• _Your instructions_:
In the records below, begin at the line containing "Task: Select the combined" and end at the line containing "Screen dimensions: 530x375"; quote every line in that span exactly, including both boundary lines, and no others.

◆ ◆ ◆ ◆

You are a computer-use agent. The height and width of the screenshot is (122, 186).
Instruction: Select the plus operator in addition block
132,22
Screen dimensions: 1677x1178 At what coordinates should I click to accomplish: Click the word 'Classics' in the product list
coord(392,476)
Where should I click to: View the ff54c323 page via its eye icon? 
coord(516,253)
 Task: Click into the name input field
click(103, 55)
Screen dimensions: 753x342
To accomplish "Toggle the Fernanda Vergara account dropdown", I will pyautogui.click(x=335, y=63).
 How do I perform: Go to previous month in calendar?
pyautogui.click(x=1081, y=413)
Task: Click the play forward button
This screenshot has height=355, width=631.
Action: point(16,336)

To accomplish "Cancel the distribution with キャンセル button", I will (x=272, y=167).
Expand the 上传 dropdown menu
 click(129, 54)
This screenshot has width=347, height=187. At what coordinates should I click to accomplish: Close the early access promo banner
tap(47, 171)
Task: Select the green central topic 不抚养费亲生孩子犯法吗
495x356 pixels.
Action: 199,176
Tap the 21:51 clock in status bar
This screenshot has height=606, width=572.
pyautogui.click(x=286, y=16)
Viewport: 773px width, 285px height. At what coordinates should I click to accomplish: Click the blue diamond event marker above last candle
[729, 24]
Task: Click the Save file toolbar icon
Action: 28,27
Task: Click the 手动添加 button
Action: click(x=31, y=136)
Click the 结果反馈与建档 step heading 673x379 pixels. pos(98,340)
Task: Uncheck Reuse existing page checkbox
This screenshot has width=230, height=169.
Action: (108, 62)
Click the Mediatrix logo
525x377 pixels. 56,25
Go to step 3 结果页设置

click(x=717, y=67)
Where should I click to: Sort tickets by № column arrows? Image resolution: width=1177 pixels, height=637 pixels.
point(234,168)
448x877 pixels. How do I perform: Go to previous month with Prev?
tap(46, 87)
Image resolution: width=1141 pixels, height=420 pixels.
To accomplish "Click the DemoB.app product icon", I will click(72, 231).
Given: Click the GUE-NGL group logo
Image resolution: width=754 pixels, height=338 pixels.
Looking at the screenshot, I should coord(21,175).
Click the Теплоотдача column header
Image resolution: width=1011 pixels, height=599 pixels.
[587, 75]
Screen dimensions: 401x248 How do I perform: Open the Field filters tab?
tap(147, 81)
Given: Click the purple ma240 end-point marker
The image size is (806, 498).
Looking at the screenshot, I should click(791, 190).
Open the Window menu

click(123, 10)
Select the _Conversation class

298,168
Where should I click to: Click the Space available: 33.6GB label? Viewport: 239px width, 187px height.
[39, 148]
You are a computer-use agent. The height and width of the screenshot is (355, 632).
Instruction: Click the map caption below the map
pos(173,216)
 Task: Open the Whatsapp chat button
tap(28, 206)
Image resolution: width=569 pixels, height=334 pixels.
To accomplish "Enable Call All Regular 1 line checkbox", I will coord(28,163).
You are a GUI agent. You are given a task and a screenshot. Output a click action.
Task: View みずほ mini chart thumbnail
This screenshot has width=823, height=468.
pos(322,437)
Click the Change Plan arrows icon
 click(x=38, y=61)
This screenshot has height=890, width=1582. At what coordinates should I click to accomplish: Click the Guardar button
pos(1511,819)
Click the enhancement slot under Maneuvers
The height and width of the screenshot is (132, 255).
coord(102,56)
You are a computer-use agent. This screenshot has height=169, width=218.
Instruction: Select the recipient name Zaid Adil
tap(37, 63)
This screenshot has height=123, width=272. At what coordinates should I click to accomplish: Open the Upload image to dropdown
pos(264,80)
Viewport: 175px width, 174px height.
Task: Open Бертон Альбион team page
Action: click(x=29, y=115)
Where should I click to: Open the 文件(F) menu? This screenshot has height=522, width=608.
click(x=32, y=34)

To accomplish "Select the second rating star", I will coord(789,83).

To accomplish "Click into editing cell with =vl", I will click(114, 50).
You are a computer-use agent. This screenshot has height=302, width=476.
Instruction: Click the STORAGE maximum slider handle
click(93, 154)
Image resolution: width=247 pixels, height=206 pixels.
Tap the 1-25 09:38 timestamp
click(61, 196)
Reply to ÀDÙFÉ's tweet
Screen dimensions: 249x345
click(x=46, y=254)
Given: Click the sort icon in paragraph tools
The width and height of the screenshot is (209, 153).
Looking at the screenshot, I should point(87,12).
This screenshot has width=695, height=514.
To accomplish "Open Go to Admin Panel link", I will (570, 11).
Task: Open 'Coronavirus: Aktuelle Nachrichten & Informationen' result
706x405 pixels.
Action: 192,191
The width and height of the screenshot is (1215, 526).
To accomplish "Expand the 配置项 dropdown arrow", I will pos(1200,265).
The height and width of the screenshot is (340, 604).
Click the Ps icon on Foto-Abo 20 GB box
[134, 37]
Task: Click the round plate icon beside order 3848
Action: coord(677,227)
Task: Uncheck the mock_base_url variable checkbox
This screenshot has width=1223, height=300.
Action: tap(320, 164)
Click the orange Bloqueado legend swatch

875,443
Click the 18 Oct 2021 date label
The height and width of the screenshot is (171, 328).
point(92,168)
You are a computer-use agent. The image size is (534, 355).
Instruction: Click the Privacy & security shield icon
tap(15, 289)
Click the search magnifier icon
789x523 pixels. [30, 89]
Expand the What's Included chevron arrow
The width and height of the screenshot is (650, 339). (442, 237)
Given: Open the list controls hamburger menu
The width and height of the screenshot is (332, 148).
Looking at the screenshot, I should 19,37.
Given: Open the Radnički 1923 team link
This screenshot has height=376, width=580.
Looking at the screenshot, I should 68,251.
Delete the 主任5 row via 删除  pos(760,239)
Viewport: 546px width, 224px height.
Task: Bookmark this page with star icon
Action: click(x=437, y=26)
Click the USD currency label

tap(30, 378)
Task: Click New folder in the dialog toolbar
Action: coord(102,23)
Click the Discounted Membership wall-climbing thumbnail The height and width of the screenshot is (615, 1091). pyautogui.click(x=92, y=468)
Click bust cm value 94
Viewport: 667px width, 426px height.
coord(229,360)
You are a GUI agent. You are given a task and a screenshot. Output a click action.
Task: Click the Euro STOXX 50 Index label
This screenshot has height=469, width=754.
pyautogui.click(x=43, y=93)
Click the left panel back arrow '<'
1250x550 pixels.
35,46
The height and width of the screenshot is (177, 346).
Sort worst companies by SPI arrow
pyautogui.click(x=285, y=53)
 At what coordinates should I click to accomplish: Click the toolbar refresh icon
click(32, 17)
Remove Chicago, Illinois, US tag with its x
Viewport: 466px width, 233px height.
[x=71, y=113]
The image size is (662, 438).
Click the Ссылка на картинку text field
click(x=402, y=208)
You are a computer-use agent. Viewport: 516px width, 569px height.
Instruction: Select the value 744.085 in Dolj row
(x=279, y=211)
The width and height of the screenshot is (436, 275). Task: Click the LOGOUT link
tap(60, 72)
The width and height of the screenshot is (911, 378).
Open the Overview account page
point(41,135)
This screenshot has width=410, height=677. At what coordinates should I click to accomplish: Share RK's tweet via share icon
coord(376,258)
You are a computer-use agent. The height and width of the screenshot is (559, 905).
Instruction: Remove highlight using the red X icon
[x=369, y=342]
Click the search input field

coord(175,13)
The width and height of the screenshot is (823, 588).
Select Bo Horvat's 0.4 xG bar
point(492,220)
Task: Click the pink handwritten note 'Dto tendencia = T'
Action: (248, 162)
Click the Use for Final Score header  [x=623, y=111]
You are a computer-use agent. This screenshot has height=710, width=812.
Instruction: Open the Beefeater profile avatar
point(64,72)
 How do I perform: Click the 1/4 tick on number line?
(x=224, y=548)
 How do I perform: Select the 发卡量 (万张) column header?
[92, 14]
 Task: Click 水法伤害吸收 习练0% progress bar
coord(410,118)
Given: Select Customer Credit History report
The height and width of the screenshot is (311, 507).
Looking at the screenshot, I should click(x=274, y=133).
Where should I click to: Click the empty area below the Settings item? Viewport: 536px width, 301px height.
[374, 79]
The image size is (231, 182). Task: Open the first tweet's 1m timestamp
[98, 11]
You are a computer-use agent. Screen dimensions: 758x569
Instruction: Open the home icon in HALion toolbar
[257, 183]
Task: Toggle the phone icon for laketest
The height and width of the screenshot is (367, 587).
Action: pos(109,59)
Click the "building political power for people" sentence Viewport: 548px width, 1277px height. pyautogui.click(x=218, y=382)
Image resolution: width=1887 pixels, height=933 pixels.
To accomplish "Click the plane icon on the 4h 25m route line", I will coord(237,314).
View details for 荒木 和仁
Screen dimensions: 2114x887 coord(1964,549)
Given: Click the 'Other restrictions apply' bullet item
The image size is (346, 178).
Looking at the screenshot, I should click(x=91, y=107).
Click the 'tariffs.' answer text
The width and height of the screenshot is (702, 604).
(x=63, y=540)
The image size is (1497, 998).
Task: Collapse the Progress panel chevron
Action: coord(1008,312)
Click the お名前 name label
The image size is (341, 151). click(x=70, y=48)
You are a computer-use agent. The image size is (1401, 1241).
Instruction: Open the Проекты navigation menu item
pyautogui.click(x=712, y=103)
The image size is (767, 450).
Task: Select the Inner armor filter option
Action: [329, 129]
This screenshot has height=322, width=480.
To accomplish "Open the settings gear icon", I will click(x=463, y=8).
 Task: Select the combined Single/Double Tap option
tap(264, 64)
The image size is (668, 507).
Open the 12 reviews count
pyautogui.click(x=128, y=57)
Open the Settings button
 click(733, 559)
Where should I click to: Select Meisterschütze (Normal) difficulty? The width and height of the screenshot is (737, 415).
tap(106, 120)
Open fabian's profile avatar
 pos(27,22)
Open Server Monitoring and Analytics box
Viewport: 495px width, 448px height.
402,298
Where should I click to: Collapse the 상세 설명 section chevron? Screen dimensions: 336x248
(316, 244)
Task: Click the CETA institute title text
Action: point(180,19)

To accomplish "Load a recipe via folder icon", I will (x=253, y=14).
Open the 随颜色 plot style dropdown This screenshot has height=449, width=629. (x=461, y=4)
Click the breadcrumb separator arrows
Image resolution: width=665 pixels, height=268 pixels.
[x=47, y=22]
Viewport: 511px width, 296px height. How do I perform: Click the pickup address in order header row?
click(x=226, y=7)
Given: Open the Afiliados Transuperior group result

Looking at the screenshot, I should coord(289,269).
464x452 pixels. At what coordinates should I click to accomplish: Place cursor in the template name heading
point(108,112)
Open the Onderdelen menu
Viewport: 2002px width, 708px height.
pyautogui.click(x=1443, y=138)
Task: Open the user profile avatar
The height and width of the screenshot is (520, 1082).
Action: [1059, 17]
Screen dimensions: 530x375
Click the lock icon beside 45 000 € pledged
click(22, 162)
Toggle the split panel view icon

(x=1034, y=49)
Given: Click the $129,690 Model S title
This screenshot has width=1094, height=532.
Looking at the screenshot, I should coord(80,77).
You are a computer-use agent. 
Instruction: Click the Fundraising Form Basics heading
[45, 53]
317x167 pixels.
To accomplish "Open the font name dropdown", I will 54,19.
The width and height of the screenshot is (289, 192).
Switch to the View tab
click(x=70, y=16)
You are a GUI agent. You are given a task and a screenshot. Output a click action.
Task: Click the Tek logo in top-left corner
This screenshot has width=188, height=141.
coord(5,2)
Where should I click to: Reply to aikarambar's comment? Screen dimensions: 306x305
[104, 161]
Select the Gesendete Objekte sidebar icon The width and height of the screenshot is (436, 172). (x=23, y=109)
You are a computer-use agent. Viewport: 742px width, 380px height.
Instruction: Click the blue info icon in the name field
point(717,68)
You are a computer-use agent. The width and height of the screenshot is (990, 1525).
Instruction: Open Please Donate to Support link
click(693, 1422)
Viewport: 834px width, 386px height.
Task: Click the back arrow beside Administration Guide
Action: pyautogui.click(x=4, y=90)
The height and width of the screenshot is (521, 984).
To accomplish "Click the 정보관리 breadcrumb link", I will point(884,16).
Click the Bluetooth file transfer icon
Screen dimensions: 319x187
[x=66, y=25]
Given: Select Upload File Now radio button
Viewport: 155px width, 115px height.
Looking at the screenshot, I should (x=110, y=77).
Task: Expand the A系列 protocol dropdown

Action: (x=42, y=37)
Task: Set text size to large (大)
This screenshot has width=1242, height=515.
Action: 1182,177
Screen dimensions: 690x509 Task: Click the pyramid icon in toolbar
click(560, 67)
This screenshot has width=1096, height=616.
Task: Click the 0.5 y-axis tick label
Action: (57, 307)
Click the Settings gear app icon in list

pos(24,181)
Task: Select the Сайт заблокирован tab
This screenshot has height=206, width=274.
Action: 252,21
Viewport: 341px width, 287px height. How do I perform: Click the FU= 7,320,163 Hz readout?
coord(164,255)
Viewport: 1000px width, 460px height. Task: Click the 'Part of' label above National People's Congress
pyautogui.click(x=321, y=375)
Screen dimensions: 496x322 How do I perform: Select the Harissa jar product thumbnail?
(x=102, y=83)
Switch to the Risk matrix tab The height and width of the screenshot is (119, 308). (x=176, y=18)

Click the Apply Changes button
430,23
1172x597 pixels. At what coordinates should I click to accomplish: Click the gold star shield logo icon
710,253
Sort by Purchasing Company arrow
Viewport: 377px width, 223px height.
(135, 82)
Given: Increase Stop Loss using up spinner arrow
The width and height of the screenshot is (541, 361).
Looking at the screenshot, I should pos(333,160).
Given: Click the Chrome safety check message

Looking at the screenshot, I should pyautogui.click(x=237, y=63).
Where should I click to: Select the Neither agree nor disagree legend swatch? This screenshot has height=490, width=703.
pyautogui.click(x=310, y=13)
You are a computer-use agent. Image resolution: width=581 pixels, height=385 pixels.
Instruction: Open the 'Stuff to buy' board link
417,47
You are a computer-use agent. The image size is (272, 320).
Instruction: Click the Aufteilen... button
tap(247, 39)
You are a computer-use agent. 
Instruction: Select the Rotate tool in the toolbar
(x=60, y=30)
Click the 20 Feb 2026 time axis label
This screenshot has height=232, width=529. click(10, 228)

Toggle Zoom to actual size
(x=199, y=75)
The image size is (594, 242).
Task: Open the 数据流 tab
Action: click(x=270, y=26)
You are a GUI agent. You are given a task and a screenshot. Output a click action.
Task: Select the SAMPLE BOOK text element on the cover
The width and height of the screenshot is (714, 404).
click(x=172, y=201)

◆ ◆ ◆ ◆

• _Result_:
 Task: Select the combined Single/Double Tap option
tap(264, 64)
The image size is (668, 507).
Open the 12 reviews count
pyautogui.click(x=128, y=57)
Open the Settings button
 click(733, 559)
Where should I click to: Select Meisterschütze (Normal) difficulty? The width and height of the screenshot is (737, 415).
tap(106, 120)
Open fabian's profile avatar
 pos(27,22)
Open Server Monitoring and Analytics box
Viewport: 495px width, 448px height.
402,298
Where should I click to: Collapse the 상세 설명 section chevron? Screen dimensions: 336x248
(316, 244)
Task: Click the CETA institute title text
Action: point(180,19)

To accomplish "Load a recipe via folder icon", I will (x=253, y=14).
Open the 随颜色 plot style dropdown This screenshot has height=449, width=629. (x=461, y=4)
Click the breadcrumb separator arrows
Image resolution: width=665 pixels, height=268 pixels.
[x=47, y=22]
Viewport: 511px width, 296px height. How do I perform: Click the pickup address in order header row?
click(x=226, y=7)
Given: Open the Afiliados Transuperior group result

Looking at the screenshot, I should coord(289,269).
464x452 pixels. At what coordinates should I click to accomplish: Place cursor in the template name heading
point(108,112)
Open the Onderdelen menu
Viewport: 2002px width, 708px height.
pyautogui.click(x=1443, y=138)
Task: Open the user profile avatar
The height and width of the screenshot is (520, 1082).
Action: [1059, 17]
Screen dimensions: 530x375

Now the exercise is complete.